It may seem like wishful thinking, but business owners and executives need to start planning how they’ll handle increasing revenue to avoid problems when the economy rebounds.
“Economic times have been very difficult over the past 24 months, but there is a light at the end of the tunnel,” says Sue Zazon, the president and CEO of FirstMerit Bank’s Columbus region.
The economy will eventually rebound, and when it does, will your company have the necessary working capital and internal cash flow to grow again?
Smart Business spoke to Zazon about how to ensure your company is ready to take advantage when the economic upturn hits.
How can you survive today while positioning yourself for when the economy turns around?
Many companies, although historically healthy, have experienced extreme sales declines and many other challenges to their businesses over the past year. To survive in this new challenging environment, these companies have reacted by using a three-step approach.
The first step is aggressively reducing expenses. The second is focusing on the collection of accounts receivable. The third step is stretching their vendors and/or extending payables.
All of these actions have the ability to create an immediate positive effect on cash flow. However, none of these strategies can be implemented forever or provide long-term success for a business. In my experience, companies have an amazing ability to cut costs in order to survive in the short term.
What pitfalls should companies be aware of as the economy begins to turn around?
What many owners do not realize is that companies weakened by the recession have a high risk of failure when the economy rebounds and their sales start increasing again. Revenues that increase quickly require cash to fund receivable and inventory increases. Businesses that carry substantial inventory, such as manufacturers and distributors, will be affected the most dramatically, but all companies that are growing will use cash. It is the responsibility of the business owner and his or her financial team to assess the company’s cash needs for the upcoming year. Your banker can help with this.
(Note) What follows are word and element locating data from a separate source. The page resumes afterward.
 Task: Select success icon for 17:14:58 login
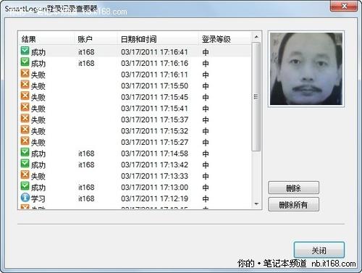coord(25,152)
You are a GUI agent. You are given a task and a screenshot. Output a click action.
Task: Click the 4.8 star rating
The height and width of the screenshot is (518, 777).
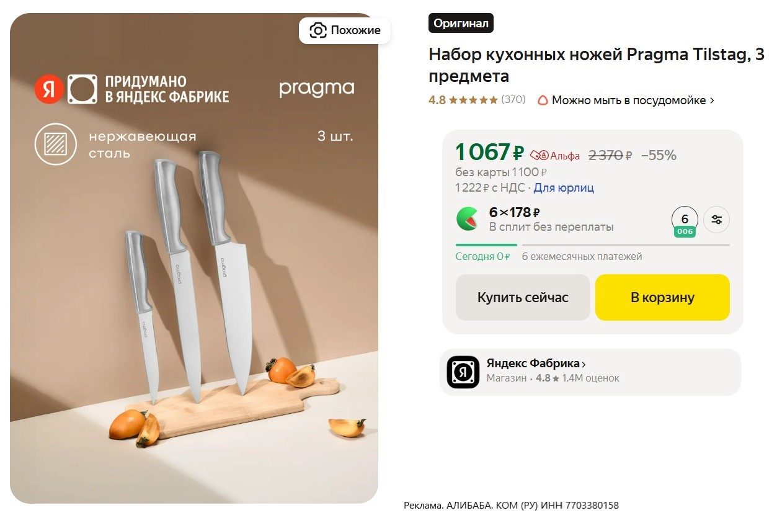tap(463, 100)
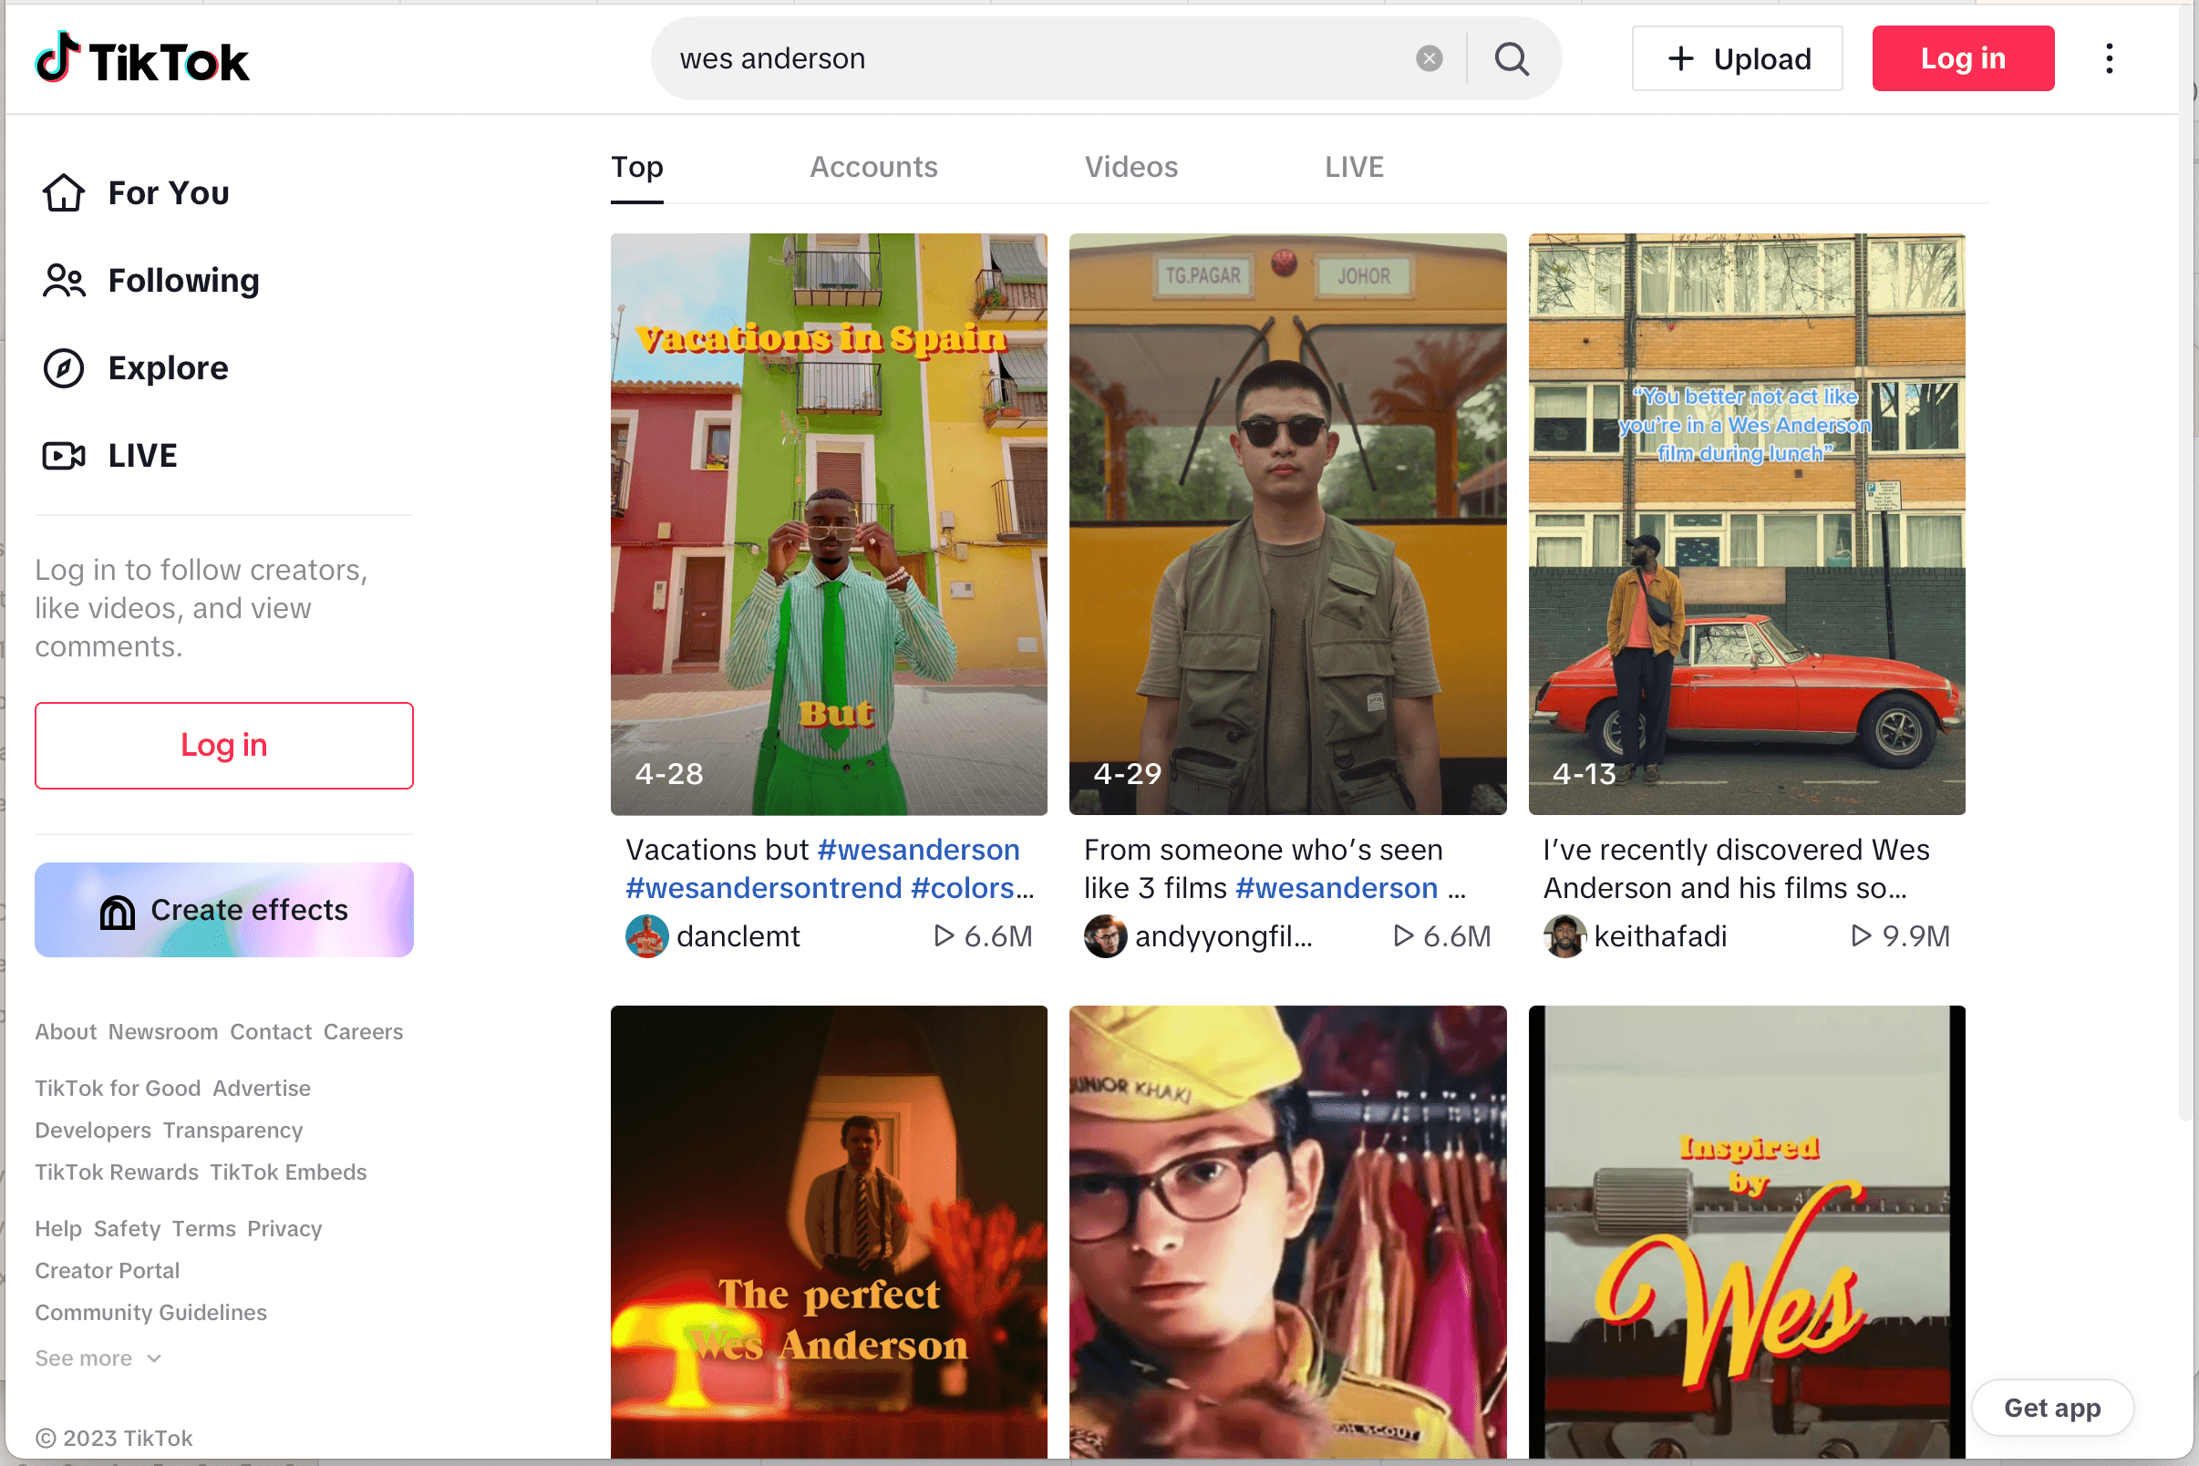Click the Upload button
Viewport: 2199px width, 1466px height.
[x=1737, y=59]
What needs to be done to assess a business’s upcoming cash needs?
There are five key items that a business needs to examine:
- Collection time period for receivables
- Collectability of those receivables
- Payment terms for suppliers
- Actual expenses paid
- Access to additional capital or line of credit to cover any potential cash shortfalls
These factors will determine if your company will have the access to liquidity it needs to fund additional revenues, which will become necessary when the economy rebounds.
What should business owners do next?
There are a few different paths I can recommend for business owners or executives planning for the future. First, they should craft two separate sets of cash flow projections for their company.
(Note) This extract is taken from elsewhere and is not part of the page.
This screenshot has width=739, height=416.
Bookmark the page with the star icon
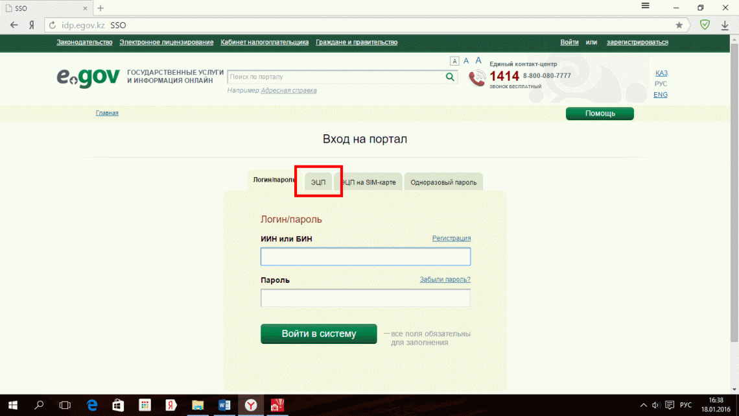click(x=679, y=23)
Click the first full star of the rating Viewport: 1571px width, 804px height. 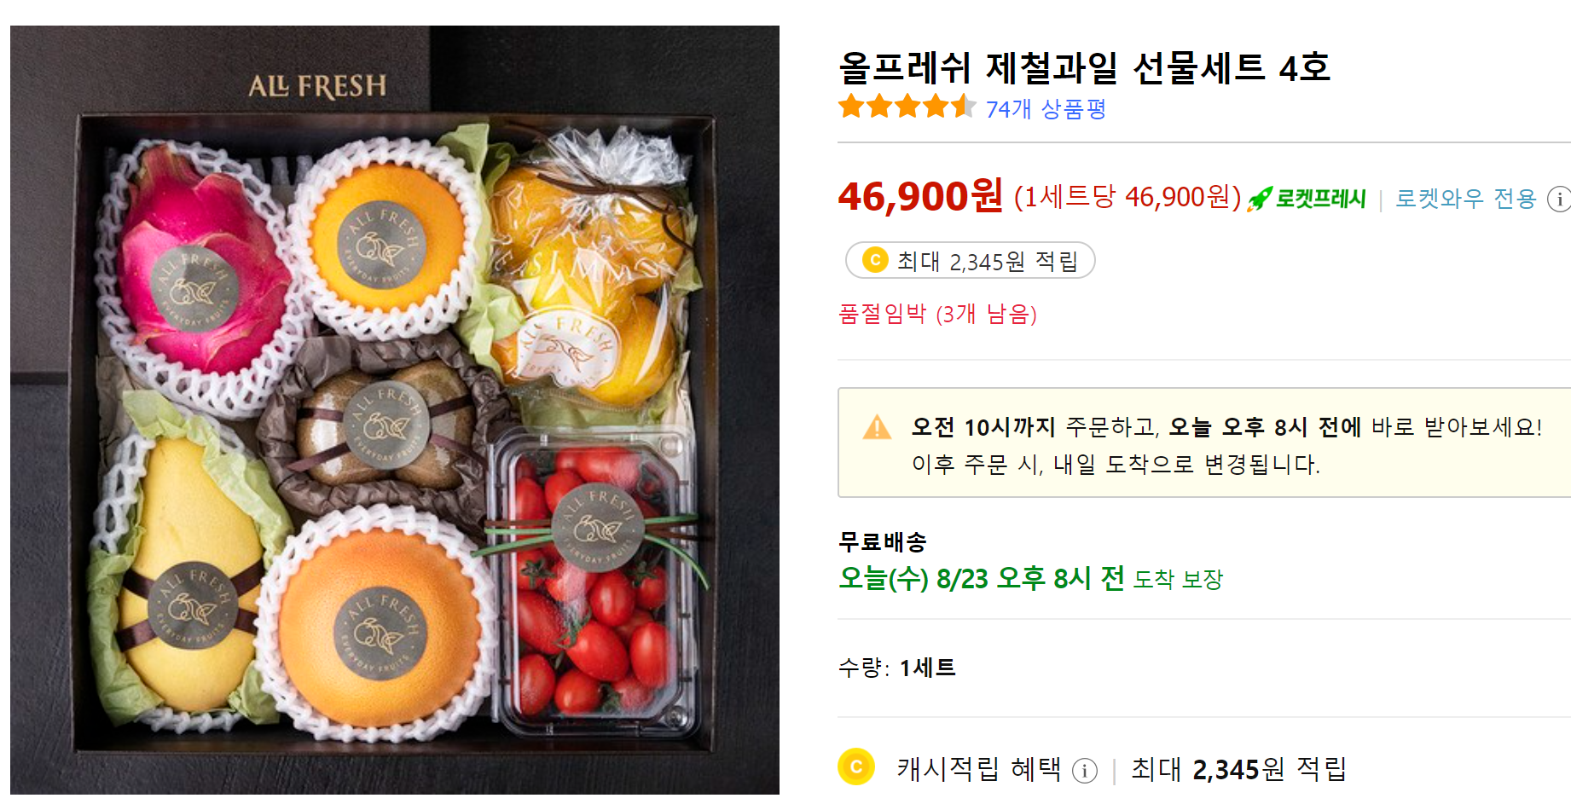[849, 107]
One set of projections should have flat revenues as I think sales have bottomed out but will remain weak for some time to come. These projections will demonstrate whether the expense changes made to the business are sustainable. For instance, has your company adjusted its expense structure enough to sustain itself with lower revenues for the foreseeable future? This illuminates a major cash flow issue: Has your company survived based on short-term fixes, such as stretching payables to generate cash? With payments now due and no increase in sales, getting caught up may not be feasible.
A second set of projections should show revenue increases and the corresponding effect of those increases on your cash flow.
Depending on the business, new orders mean additional inventory or staffing to meet the production levels. Both of these issues require upfront cash with the resulting cash inflow not seen for possibly 30 to 90 days or more. Consequently, the owners or executives must consider how much additional cash will be needed to fund the expenditures and what sources are available.
How can businesses fund cash shortfalls?
Shortfalls can be filled from three sources, depending on the amount of the shortfall and expected duration.
First, the bank can help fill the gap, provided there is sufficient collateral from either the working capital assets or possibly excess value in fixed assets. Second, there are mezzanine providers that can provide bridge financing on a short-term basis to get the company through the cash crunch. Finally, the owner may be required to provide personal liquidity to meet the needs of the business.
Where can businesses turn for help?
If you need help calculating your cash flow, you should meet with your accounting or banking advisers, any of whom should be willing to provide assistance. A rolling six-month cash projection that effectively encompasses a company’s cash cycle is an exceptional tool for this type of planning.
Once a company has the information from its cash flow projections, it should meet with its banker and develop a plan to fund a projected liquidity shortfall if one exists. Banks are best able to help in these situations when all of the potential factors are identified and brought forward, giving all parties full knowledge of a situation. Surprises are a worst enemy for both client and bank. A company’s foresight in this regard exhibits management maturity and planning abilities. The time to do this is now.